By Jaime Martinez
MINNEAPOLIS (Feb. 18. 2015) — This is a response to the report, “Minnesota celebrates low smoking rate but leaves communities behind,” printed on January 28, 2015.
We were very pleased to see the opinion piece highlighting commercial tobacco disparities among Minnesota’s diverse communities (“Minnesota celebrates low smoking rate but leaves communities behind,” January 28). As the organization that conducted the Minnesota Adult Tobacco Survey (MATS) along with Minnesota Department of Health, we were aware of the limitations of the data for examining rates of commercial tobacco use among minority populations. MATS is designed to determine smoking prevalence among the general population, and drawing conclusions about specific populations wasn’t possible given the wide net the researchers cast.
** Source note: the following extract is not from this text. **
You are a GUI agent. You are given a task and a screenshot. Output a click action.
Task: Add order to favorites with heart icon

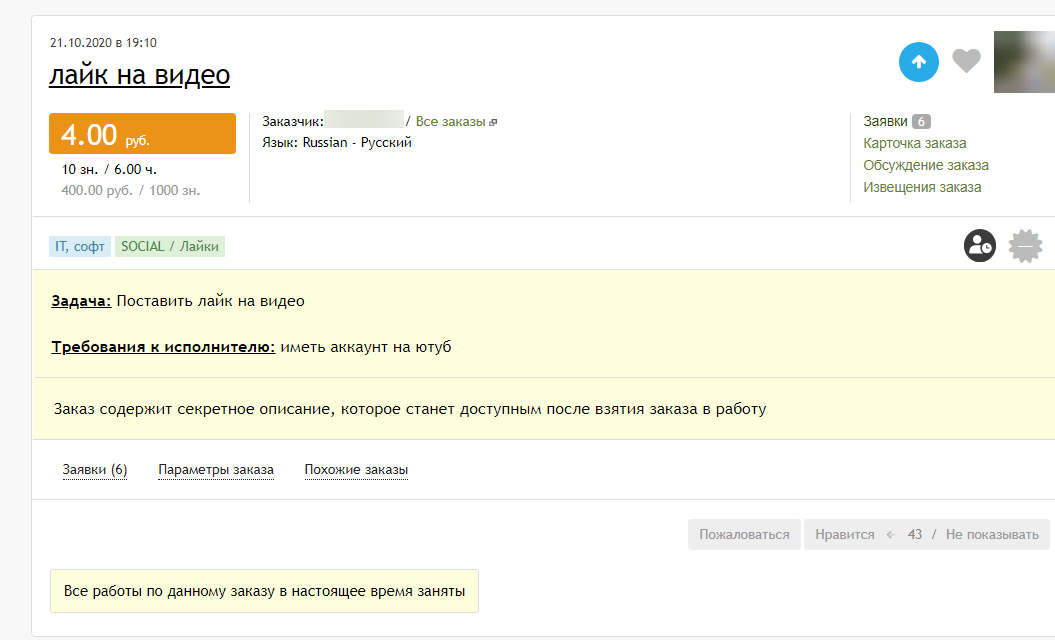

That is not to say that we feel the decrease in Minnesota’s overall smoking rate should overshadow the ongoing, disproportionate burden commercial tobacco puts on our state’s diverse communities. Previous research conducted by us and by our partners gives overwhelming evidence that communities of color and other populations are the very hardest hit by commercial tobacco’s harm.
Members of all diverse communities are target-marketed by cigarette companies. The commercial tobacco industry sponsors ethnic festivals, offers promotional items in many languages and advertises in specific publications. Smoking rates are higher than average among Vietnamese, Cambodian, Lao, African American and Lesbian, Gay, Bisexual, Transgender and Queer (LGBTQ) communities. Among American Indians in Minnesota, the smoking rate is 59 percent – four times the rate of the general population. Lung cancer, heart disease, diabetes, stroke and other tobacco-related diseases are leading causes of death in several of these populations.
At ClearWay Minnesota, we are working to address these disparities by training leaders from diverse communities to explore tobacco control ideas, by involving them in population-wide improvements through public policy action, by collaborating with tribes in their efforts to advance commercial tobacco-free policies in Indian Country, and by tailoring our advertising to reach specific communities. Other organizations are conducting other initiatives as well. But there is always more to be done.
We encourage the state and other funders to be aggressive in funding efforts to develop culturally specific projects aimed at reducing commercial tobacco use and improving health equity for all Minnesotans. We will continue to make this work a priority as well, and we thank the authors for bringing this important issue to the attention of the public.